Fortunately, I Am David is a solid enough entry in the resilient lad subgenre. This family fare is at times awkward in delivery and achingly obvious in intent, but overall it's so consumed by its own earnestness that one can't attack it without feeling guilty. Put another way: Angela's Ashes was overwrought, whereas I Am David doesn't allow its pretense to outweigh pathos.

The boy this time is, of course, David (newcomer Ben Tibber), whose life, of course, sucks. Stuck in the unhappy predicament of growing up in an Eastern European Communist labor camp in the middle of the 20th century, our diminutive hero doesn't know his parents, doesn't know life outside his cruel milieu, doesn't know much of anything, really. For this reason, he depends on stoic fellow prisoner Johannes (Son of God Jim Caviezel) for mentoring and advice for the dialect-impaired. (Caviezel seems to be going for Yiddish, by way of Lawrence Olivier as Neil Diamond's Jewish dad in The Jazz Singer--which is to say, it's unintentionally funny.)

Grim is the situation, though, and 12-year-old David ain't getting any younger. So he attempts an escape. This occurs early enough to tell you that he succeeds, but given his dearth of resources and life experience, many challenges await him. Most perplexing is that he is entrusted to carry a mysterious envelope all the way to Denmark. The quest calls.

For writer-director Paul Feig--best known among freaks and geeks as the creator of Freaks and Geeks--the appeal of this project may have involved a blend of telling a cuddly outsider's story and taking a paid European vacation. The trick is that all of it--from Greece to Italy to Switzerland to Denmark--was actually shot in Bulgaria, clearly a land of many virtues. Feig and gifted production designer Giovanni Natalucci really work a few subtle wonders. Their visuals are complemented by Stewart Copeland's wildly eclectic score, which ranges from klezmer fiddle to synthetic drums to full orchestra.

The movie boasts a literary pedigree, too, being based on the young-adult novel by Anne Holm, which was for many years published in the United States as North to Freedom. Feig tidily consolidates the book into a brisk 95 minutes, and the only complaint lies with his outrageously hasty denouement. After hanging around with this kid long enough to start caring about him, his journey ends with rude abruptness.

Along the way, though, it's an adventure of loopholes and shortcuts and kawinkydinks. Amid several flashbacks to the messianic Johannes at the camp (persecuted by Hristo Shopov, who, amusingly, also played Pilate in The Passion of the Christ), David is assisted by a would-be entrepreneur (Francesco de Vito, who played Apostle Peter, also in The Passion--sensing a clique here) and eventually learns about food, money and work via several criminally over-the-top actors, some of whom provoke David's fear.

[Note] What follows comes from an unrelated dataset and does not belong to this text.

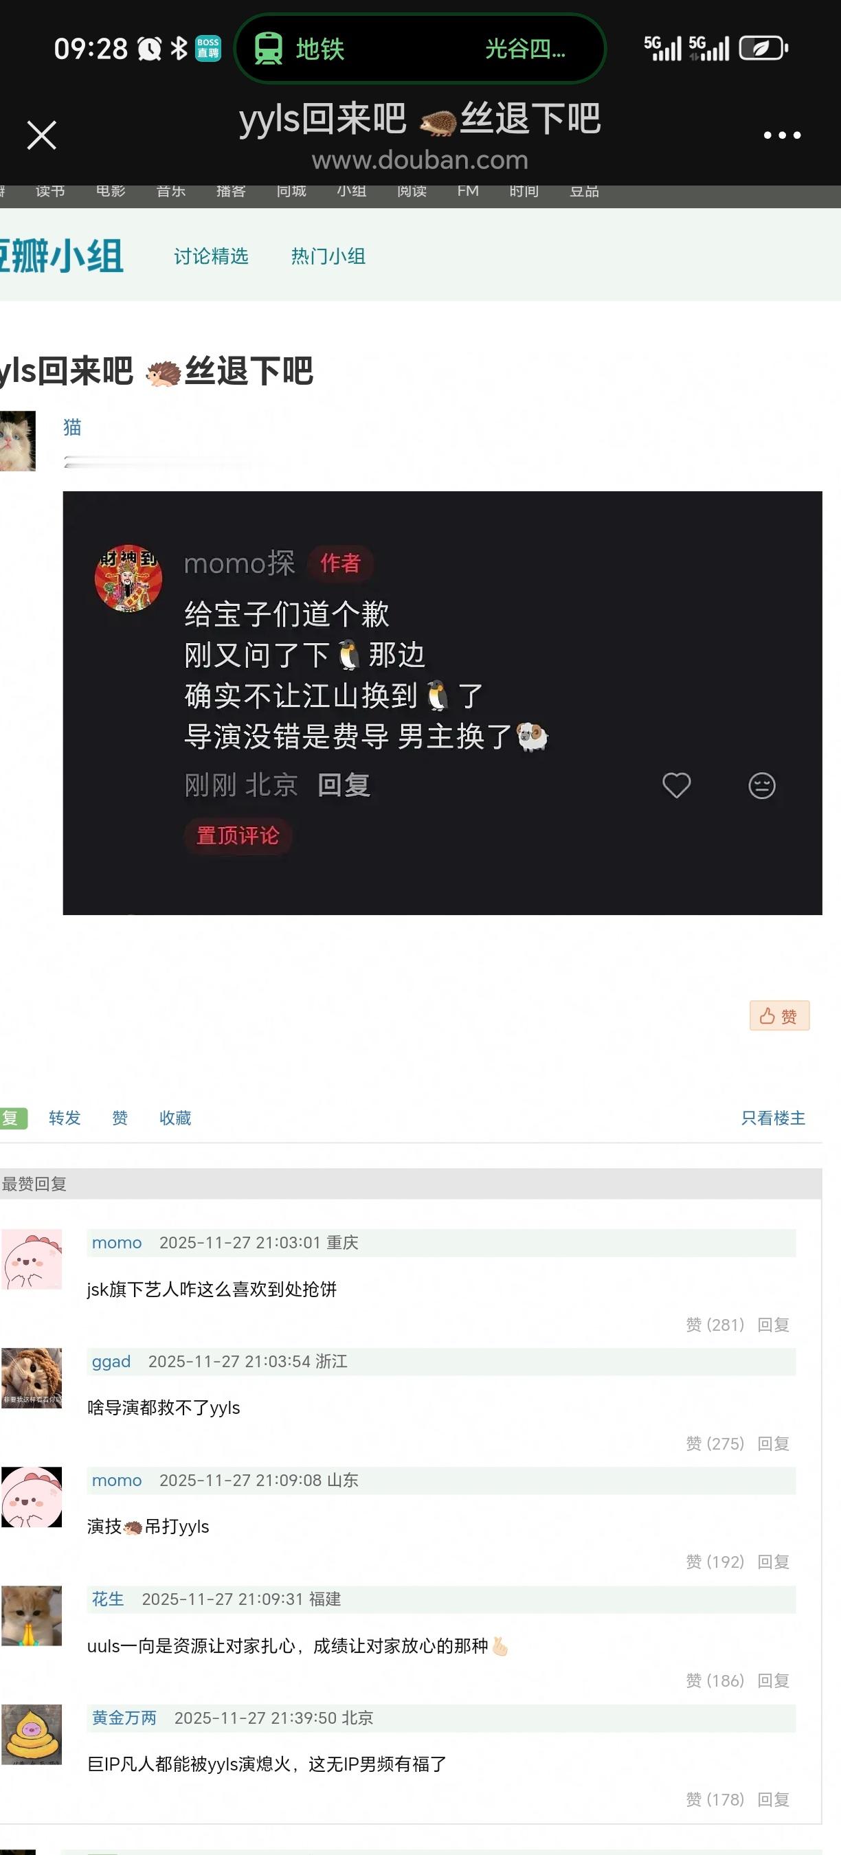Like the post with thumbs-up 赞 button

click(779, 1015)
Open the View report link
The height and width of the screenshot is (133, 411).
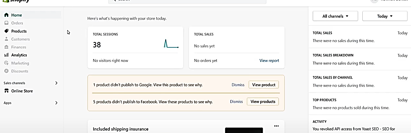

Unfortunately, Feig lacks the chops to convey David's panic and paranoia--every time the kid flees, he ends up on the same pretty, sun-dappled country road. David's flimsy alibi that he's "with the circus" proves touching, though; it fits well with his utter lack of trust in all humanity. This in turn prompts Joan Plowright, as a lonely yet exuberant soul, to leap to his aid. The kid's not bad throughout, but her professional flair brings out the best of him.

In essence, if this year you see only one European period piece about a passionate struggle to reunite with a loved one despite seemingly impossible odds, this isn't it. But I Am David is by far the best after-school special to hit the big screen this season.